Work request: Using the listing below, copy exactly the lines from the one containing "Kayuagung (97, 1436)" to the one containing "Warga Binaan Babak", both lines included, and no others.

====

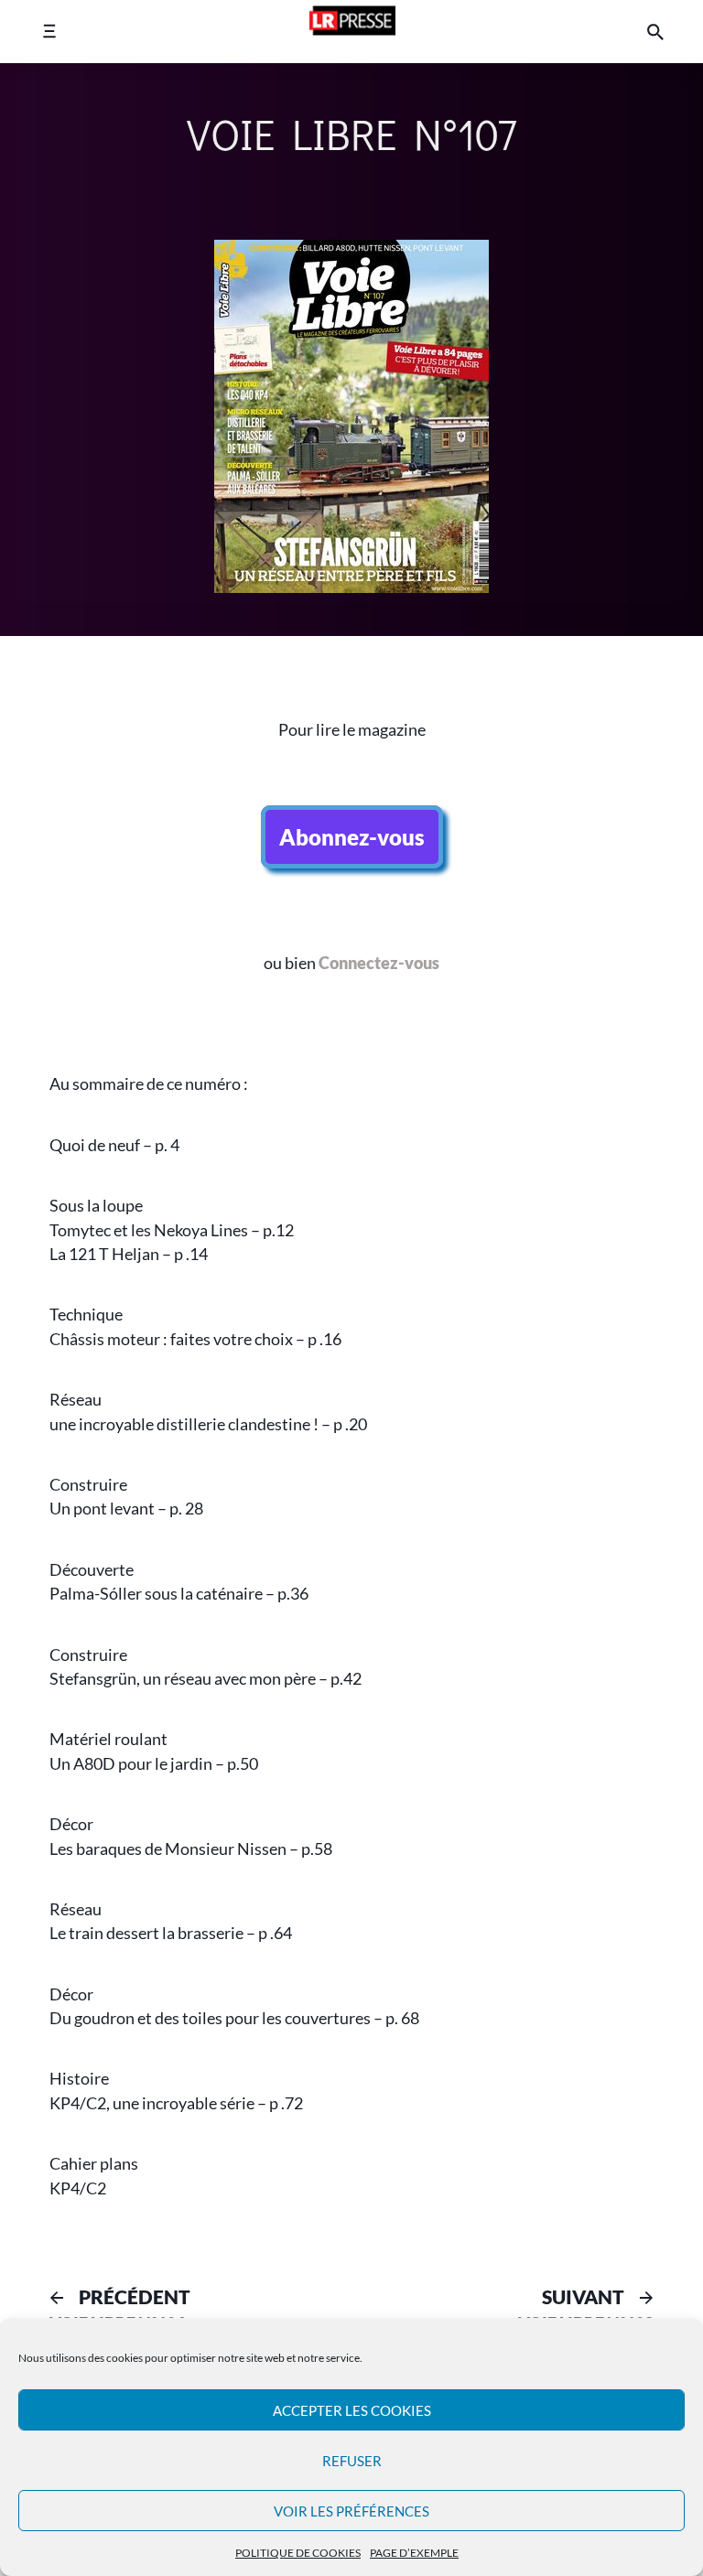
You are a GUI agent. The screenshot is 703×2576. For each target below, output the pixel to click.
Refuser (352, 2460)
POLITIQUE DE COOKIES (298, 2553)
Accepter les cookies (352, 2410)
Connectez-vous (379, 963)
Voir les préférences (351, 2511)
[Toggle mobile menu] (49, 31)
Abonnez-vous (352, 837)
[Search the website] (655, 31)
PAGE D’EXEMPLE (414, 2553)
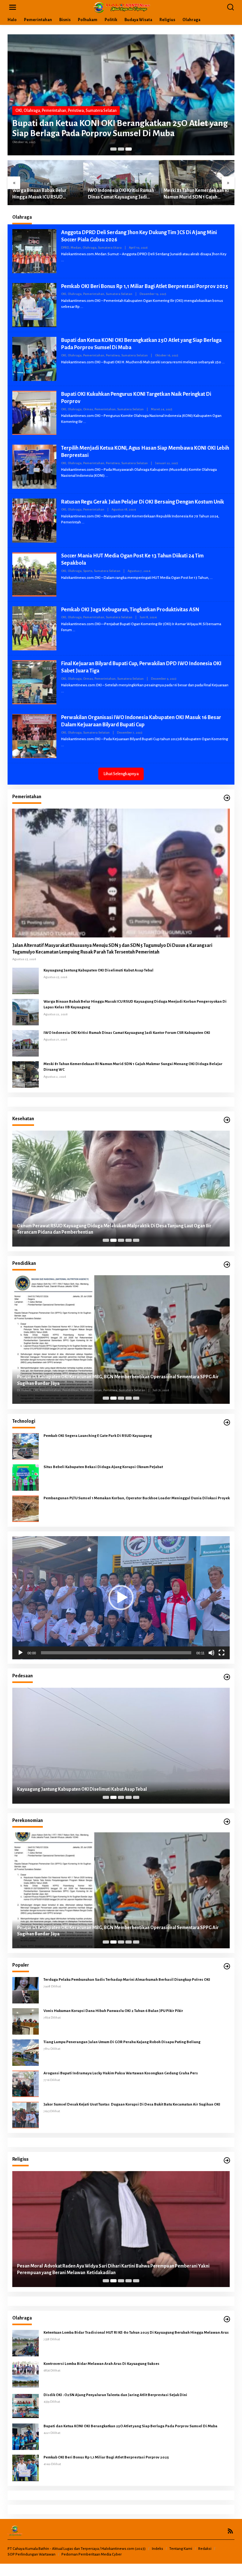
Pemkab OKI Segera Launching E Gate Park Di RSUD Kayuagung (97, 1436)
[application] (121, 1597)
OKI (18, 110)
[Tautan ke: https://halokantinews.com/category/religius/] (227, 2160)
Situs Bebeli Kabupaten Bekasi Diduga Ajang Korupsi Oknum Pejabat (103, 1467)
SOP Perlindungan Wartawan (31, 2554)
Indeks (157, 2549)
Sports (87, 571)
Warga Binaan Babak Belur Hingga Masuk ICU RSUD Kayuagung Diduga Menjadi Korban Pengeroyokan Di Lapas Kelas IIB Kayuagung (44, 194)
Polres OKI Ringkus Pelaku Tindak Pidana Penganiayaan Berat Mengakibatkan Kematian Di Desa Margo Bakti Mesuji (115, 1786)
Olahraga (32, 110)
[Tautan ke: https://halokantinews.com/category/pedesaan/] (227, 1677)
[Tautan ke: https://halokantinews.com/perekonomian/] (227, 1822)
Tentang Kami (180, 2549)
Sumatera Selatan (101, 110)
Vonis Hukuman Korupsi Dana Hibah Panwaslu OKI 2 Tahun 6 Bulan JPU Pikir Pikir (113, 2011)
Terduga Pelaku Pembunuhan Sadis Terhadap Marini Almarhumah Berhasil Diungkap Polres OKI (127, 1980)
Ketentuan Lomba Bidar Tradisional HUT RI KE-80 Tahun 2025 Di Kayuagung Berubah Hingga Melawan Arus (136, 2333)
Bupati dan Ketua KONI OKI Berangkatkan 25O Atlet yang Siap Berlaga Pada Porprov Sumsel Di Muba (120, 128)
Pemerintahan (54, 110)
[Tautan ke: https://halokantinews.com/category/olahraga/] (227, 2319)
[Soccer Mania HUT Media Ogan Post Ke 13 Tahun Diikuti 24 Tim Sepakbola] (211, 577)
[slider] (116, 1652)
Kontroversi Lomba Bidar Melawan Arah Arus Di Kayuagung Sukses (101, 2364)
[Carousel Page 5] (136, 1240)
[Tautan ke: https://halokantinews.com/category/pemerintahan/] (227, 798)
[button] (121, 1597)
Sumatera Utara (110, 247)
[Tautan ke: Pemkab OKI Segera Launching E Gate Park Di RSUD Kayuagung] (25, 1446)
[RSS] (230, 2531)
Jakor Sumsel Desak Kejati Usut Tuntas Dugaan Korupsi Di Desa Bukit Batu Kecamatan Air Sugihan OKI (131, 2104)
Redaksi (204, 2549)
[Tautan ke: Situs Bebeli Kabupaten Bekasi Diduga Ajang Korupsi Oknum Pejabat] (25, 1477)
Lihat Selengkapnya (121, 773)
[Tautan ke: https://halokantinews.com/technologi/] (227, 1422)
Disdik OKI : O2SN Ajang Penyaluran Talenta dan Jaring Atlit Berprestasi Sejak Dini (115, 2395)
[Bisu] (211, 1653)
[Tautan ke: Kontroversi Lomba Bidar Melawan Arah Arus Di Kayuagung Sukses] (25, 2374)
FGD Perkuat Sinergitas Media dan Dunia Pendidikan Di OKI (77, 1383)
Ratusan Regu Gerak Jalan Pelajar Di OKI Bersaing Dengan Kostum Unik (142, 502)
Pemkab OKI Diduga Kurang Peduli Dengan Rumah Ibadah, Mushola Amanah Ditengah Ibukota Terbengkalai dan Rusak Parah (113, 2269)
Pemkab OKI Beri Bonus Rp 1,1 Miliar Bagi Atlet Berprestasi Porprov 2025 (144, 286)
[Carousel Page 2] (121, 149)
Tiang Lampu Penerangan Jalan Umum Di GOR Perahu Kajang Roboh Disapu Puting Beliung (121, 2042)
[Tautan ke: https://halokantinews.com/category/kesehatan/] (227, 1120)
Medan (76, 247)
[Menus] (13, 7)
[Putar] (20, 1653)
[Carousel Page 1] (113, 149)
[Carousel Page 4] (128, 1240)
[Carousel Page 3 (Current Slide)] (128, 149)
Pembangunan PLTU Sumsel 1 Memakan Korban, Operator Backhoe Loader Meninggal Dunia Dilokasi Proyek (136, 1498)
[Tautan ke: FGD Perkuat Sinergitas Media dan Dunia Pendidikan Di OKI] (121, 1339)
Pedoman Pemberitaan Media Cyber (91, 2554)
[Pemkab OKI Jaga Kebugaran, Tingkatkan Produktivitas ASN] (73, 630)
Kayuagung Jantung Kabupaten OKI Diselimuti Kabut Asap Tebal (98, 970)
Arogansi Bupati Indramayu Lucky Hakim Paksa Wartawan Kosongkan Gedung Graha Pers (120, 2073)
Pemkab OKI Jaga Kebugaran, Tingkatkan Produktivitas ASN (130, 610)
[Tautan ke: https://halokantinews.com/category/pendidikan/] (227, 1265)
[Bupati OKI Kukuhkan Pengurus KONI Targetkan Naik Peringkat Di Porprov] (84, 422)
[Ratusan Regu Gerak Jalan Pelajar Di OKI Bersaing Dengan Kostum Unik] (83, 522)
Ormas (88, 409)
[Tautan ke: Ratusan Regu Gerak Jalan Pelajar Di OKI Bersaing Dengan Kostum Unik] (34, 520)
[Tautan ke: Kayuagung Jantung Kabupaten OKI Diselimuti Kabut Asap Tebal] (25, 981)
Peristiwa (76, 110)
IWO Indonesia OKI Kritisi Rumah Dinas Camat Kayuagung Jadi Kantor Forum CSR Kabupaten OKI (121, 194)
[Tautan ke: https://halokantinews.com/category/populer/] (227, 1966)
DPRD (65, 247)
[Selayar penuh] (221, 1653)
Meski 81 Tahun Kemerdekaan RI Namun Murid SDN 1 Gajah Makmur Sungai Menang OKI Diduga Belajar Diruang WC (196, 194)
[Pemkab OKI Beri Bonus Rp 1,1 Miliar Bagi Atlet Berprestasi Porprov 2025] (81, 306)
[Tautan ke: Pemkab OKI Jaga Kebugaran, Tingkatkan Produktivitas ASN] (34, 628)
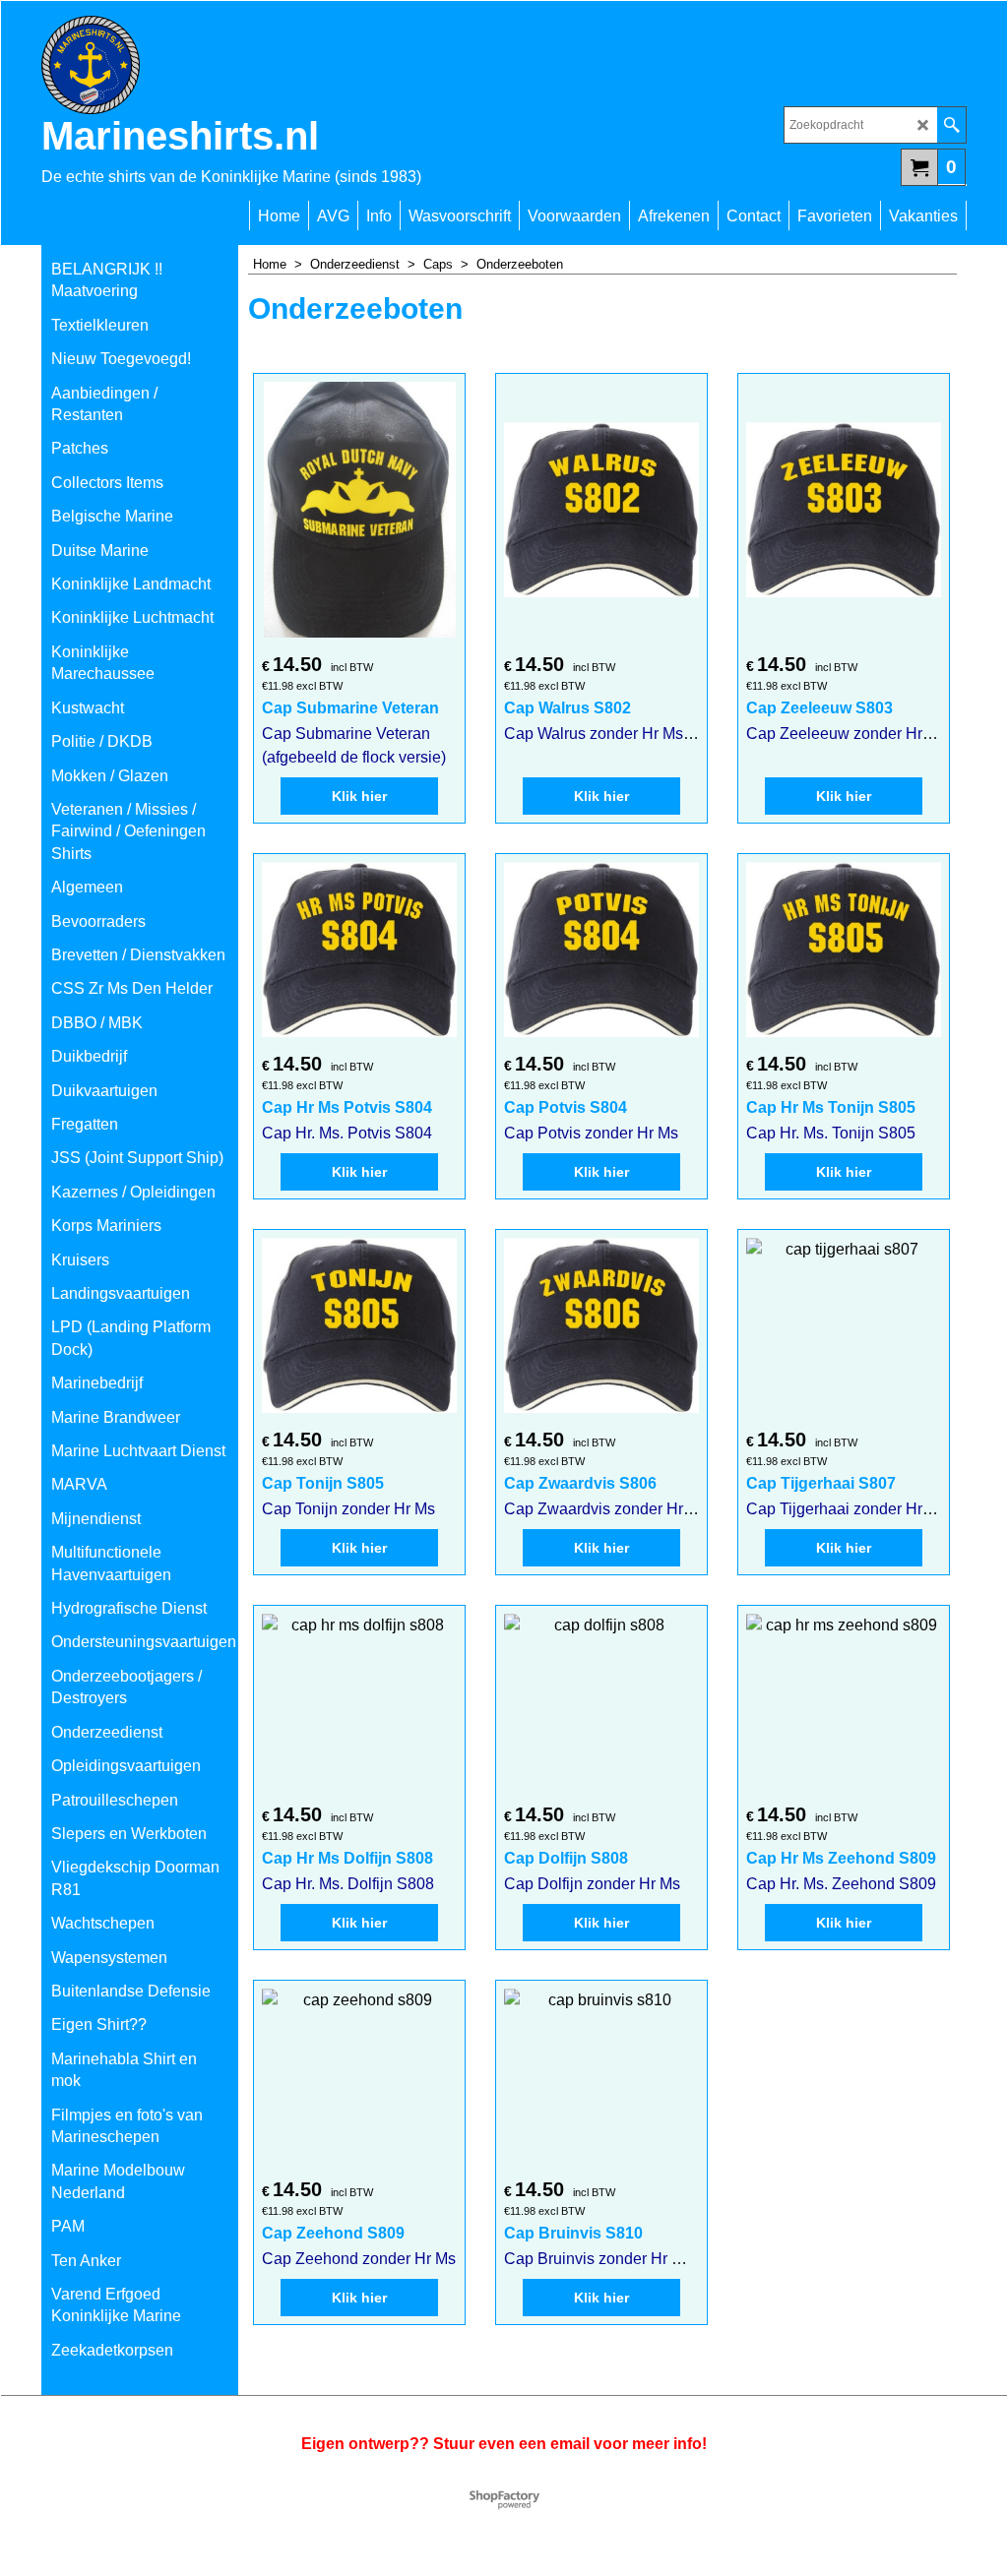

====

Response area:
Pemkab OKI Segera Launching E Gate Park Di RSUD Kayuagung (97, 1436)
[application] (121, 1597)
OKI (18, 110)
[Tautan ke: https://halokantinews.com/category/religius/] (227, 2160)
Situs Bebeli Kabupaten Bekasi Diduga Ajang Korupsi Oknum Pejabat (103, 1467)
SOP Perlindungan Wartawan (31, 2554)
Indeks (157, 2549)
Sports (87, 571)
Warga Binaan Babak Belur Hingga Masuk ICU RSUD Kayuagung Diduga Menjadi Korban Pengeroyokan Di Lapas Kelas IIB Kayuagung (44, 194)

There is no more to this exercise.